Тут самое время вновь вспомнить американского прозаика Генри Миллера, чьи произведения он знал по самиздату и чье имя мелькает в его неизданных блокнотах: «…из-за нашего рабского чтения мы несем в себе столь много сущностей, столь много голосов, что подлинная редкость – человек, способный говорить собственным голосом»[69 - Миллер Г. В. Книги моей жизни: Эссе / Пер. с англ.; сост. и коммент. А. Зверева. М., 2001.].
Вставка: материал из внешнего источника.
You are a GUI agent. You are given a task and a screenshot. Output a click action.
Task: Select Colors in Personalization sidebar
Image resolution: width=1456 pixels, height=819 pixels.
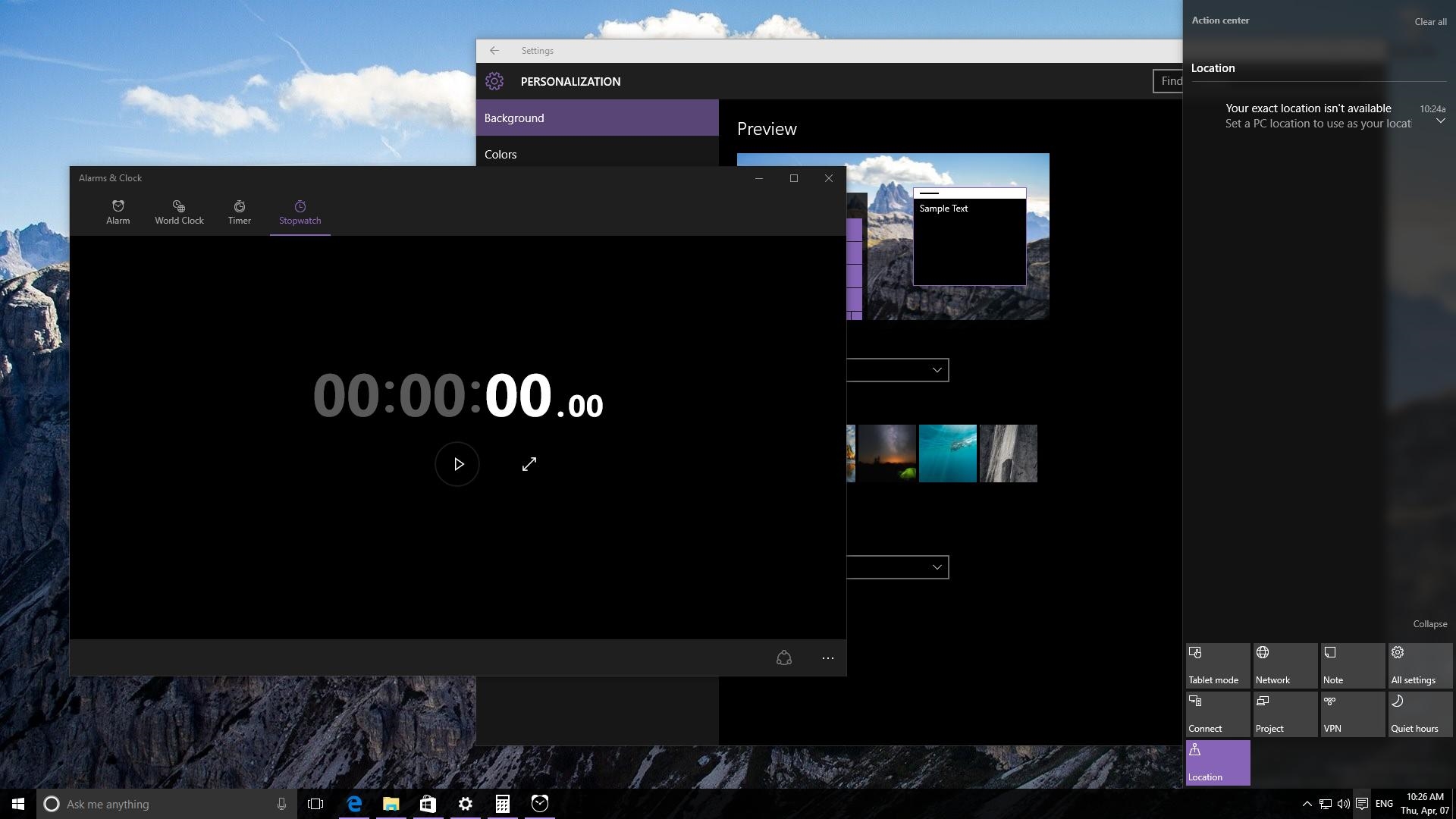[x=500, y=155]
Венедикт Ерофеев умел сосредоточиться на тех вопросах, которые его интересовали в данный момент жизни. В этом можно убедиться, читая его выписки из чужих источников, комментарии к ним и запоминающиеся перлы мудрости. Его почитатели, к которым я, естественно, отношу и себя, разбирая в его «Записных книжках» огромный массив цитат и рассуждений на разные темы, могут с легкостью обмануться и приписать любимому автору то, что ему не принадлежит.

В собственных прогнозах, однако, Венедикт Ерофеев проявлял осмотрительность и старался не делать скоропалительных выводов. И вряд ли предвидел ближайшее незавидное будущее кого-то из своего окружения. Хотя знал же: одна беда влечет другую!

Часто его иронические шуточки по поводу своей смерти и ухода в мир иной других людей были, что называется, на грани, за которую ему не следовало бы переходить. Как, например, вот это высказывание в духе черного юмора: «Я ускорил смерть нескольких человек. После операции я сказал, что непременно доживу до Крещенья 1986 года, и два моих сопалатника умерли от смеха»[70 - Венедикт Ерофеев. Печать минувшего // Театр. 1991. № 9. С. 122.].

Всё оказалось намного трагичнее, чем он мог бы себе представить. Через несколько лет после его смерти покончили жизнь самоубийством его вторая жена Галина Павловна Ерофеева-Носова[71 - 1941–1993.] и возлюбленная Яна Щедрина, с которой Галина познакомилась в психиатрической больнице и привела в их дом. Галина выбросилась с балкона их квартиры на тринадцатом этаже, а Яна прыгнула в пролет лестничной клетки, расположенной на двенадцатом этаже. Погиб в автомобильной катастрофе в июне 2001 года его близкий друг Игорь Ярославович Авдиев, прототип Черноусого, героя поэмы «Москва – Петушки». Спился с круга, как говорили в старину, и умер при невыясненных обстоятельствах Вадим Тихонов, «любимый первенец» автора. Именно ему посвящены «трагические листы» поэмы, как Венедикт Ерофеев обозначил страницы своего главного произведения. Алкоголь также разрушил жизнь Валентины Васильевны Зимаковой[72 - 1942–2000.], его первой жены, матери их единственного сына, и многих других его приятелей и приятельниц.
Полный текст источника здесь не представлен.